CHICAGO (WLS) -- Lollapalooza clean-up began in Chicago's Grant Park immediately after the three-day music festival wrapped.



Hundreds of thousands of people packed into the music fest's permanent home over the weekend to see their favorite artists and bands.



The weather was nice for the first two days. But on-and-off storms turned Grant Park's Hutchison Field into a muddy mess on Sunday.



Sunday night, hundreds of workers began efforts to remove the trash and waste left behind after Lolla. The event's eight stages will come down, too.



"We try to get the trash out. Of course the mud sucks everything in there, money sometimes," said Shane Jackson, Venue Smart, operations manager.
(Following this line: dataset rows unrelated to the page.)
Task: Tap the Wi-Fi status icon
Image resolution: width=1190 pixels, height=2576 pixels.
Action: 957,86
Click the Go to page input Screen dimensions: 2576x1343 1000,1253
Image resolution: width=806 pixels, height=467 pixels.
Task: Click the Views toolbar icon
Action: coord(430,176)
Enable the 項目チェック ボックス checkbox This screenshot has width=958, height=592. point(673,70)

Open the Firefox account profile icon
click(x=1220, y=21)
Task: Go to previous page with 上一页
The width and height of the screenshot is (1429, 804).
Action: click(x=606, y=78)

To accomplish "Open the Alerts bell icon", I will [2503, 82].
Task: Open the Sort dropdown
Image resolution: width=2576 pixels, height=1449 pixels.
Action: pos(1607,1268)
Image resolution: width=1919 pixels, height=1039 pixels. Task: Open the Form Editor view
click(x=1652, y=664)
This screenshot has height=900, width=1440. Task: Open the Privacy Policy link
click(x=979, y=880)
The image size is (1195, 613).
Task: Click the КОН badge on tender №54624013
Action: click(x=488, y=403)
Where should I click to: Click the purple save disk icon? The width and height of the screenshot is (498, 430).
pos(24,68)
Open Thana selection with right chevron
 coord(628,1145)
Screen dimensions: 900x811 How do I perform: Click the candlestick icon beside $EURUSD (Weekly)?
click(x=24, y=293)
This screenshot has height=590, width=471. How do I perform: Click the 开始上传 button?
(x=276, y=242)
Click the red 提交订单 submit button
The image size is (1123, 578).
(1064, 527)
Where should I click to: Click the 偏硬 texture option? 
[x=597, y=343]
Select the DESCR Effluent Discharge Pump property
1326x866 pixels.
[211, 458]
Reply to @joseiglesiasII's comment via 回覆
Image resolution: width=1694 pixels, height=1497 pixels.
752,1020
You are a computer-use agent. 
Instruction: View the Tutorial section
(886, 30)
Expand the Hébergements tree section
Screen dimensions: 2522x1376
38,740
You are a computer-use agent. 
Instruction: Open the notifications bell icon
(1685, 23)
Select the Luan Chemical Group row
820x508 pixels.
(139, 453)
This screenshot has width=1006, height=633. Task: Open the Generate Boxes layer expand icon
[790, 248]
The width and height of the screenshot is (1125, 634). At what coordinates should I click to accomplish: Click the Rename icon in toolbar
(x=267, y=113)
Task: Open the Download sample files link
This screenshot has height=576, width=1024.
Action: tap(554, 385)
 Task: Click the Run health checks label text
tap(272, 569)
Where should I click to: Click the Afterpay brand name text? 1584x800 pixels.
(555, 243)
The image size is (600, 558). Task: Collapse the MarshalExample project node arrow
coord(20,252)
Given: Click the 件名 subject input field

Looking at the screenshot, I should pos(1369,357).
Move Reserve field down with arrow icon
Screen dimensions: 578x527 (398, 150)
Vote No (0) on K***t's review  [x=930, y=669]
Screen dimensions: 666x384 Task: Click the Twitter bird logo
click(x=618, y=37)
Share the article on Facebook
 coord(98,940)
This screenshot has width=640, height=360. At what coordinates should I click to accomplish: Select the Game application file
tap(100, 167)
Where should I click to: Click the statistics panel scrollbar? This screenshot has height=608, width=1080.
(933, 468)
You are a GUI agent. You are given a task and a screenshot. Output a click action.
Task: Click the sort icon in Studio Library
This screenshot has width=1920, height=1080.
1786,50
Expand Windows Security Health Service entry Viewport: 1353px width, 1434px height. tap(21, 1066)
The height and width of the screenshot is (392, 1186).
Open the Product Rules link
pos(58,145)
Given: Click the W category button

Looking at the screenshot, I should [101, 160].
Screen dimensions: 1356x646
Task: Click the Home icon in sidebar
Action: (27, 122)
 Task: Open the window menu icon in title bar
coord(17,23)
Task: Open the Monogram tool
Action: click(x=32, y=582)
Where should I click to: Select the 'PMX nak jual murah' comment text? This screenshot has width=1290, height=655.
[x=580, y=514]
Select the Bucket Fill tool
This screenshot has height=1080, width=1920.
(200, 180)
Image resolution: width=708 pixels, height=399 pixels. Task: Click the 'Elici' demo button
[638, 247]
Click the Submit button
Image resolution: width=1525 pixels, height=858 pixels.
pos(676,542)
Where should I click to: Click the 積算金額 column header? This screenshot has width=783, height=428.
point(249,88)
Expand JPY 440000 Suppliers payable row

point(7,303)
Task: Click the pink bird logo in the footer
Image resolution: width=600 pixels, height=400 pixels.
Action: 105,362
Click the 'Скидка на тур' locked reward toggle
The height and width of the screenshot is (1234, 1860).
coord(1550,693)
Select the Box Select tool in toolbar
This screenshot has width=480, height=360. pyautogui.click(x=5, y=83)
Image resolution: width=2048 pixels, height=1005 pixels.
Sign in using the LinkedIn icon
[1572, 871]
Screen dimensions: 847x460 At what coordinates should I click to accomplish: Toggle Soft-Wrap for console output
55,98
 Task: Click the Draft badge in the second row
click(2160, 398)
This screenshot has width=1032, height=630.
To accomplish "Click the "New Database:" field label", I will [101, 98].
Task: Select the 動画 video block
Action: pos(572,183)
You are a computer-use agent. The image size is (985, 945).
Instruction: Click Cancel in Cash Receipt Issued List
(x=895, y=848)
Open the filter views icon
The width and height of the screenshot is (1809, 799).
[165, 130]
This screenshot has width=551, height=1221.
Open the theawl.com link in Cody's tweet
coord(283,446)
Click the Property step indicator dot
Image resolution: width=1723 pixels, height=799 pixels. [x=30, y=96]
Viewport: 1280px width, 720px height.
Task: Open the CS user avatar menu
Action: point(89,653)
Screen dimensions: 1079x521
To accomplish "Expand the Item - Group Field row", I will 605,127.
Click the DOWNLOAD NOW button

While many sought shelter from the rain between acts, others simply gave into it and opted to for some shoe-less music appreciation. The conditions caused serious damage to the grass, but it's not as bad as it was three years ago.



In 2011, rain damages and repairs cost the production company in charge of Lollapalooza- not the city- more than $1 million. The money was used to lay new sod, replace hundreds of damaged bushes, and rehab the baseball diamonds.



Those in charge of cleanup are also hoping to recycle or compose 60-70 percent of the estimated 250 tons of trash and waste left behind by the roughly 300,000 people who attended the three-day music festival.



Lollapalooza generates about $100 million a year for City of Chicago. And while the music festival still has its critics, onetime skeptic Bob O'Neill, president of the Grant Park Conservatory, an organization dedicated to the betterment of parks, says because of the benefits to the city's front yard, the park needs the event as much as the event needs the park.